Task objective - Below are some entries; set them all down exactly.

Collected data
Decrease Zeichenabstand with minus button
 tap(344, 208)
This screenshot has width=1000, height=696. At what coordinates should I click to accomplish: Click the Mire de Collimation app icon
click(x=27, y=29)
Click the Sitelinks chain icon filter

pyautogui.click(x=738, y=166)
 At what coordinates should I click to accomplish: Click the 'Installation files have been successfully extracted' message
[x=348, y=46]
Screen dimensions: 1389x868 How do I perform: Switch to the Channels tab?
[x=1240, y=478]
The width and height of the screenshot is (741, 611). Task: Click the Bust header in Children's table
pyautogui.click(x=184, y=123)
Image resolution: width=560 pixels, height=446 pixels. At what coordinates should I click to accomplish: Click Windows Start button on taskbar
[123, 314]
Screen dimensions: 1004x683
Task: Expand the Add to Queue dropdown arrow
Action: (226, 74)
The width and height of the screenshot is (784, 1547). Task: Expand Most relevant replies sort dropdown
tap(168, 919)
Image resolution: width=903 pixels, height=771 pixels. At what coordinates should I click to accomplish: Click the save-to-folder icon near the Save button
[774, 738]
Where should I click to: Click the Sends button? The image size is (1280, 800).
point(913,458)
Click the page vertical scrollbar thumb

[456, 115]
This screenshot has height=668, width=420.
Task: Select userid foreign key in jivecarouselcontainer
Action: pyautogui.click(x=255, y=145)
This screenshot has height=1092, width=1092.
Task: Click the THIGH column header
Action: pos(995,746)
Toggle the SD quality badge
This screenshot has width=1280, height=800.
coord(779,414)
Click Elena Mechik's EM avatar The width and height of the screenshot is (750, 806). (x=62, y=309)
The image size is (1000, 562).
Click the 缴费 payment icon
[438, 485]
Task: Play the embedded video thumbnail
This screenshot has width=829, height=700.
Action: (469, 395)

Result of this task -
Decrease Zeichenabstand with minus button
 tap(344, 208)
This screenshot has width=1000, height=696. At what coordinates should I click to accomplish: Click the Mire de Collimation app icon
click(x=27, y=29)
Click the Sitelinks chain icon filter

pyautogui.click(x=738, y=166)
 At what coordinates should I click to accomplish: Click the 'Installation files have been successfully extracted' message
[x=348, y=46]
Screen dimensions: 1389x868 How do I perform: Switch to the Channels tab?
[x=1240, y=478]
The width and height of the screenshot is (741, 611). Task: Click the Bust header in Children's table
pyautogui.click(x=184, y=123)
Image resolution: width=560 pixels, height=446 pixels. At what coordinates should I click to accomplish: Click Windows Start button on taskbar
[123, 314]
Screen dimensions: 1004x683
Task: Expand the Add to Queue dropdown arrow
Action: (226, 74)
The width and height of the screenshot is (784, 1547). Task: Expand Most relevant replies sort dropdown
tap(168, 919)
Image resolution: width=903 pixels, height=771 pixels. At what coordinates should I click to accomplish: Click the save-to-folder icon near the Save button
[774, 738]
Where should I click to: Click the Sends button? The image size is (1280, 800).
point(913,458)
Click the page vertical scrollbar thumb

[456, 115]
This screenshot has height=668, width=420.
Task: Select userid foreign key in jivecarouselcontainer
Action: pyautogui.click(x=255, y=145)
This screenshot has height=1092, width=1092.
Task: Click the THIGH column header
Action: pos(995,746)
Toggle the SD quality badge
This screenshot has width=1280, height=800.
coord(779,414)
Click Elena Mechik's EM avatar The width and height of the screenshot is (750, 806). (x=62, y=309)
The image size is (1000, 562).
Click the 缴费 payment icon
[438, 485]
Task: Play the embedded video thumbnail
This screenshot has width=829, height=700.
Action: (469, 395)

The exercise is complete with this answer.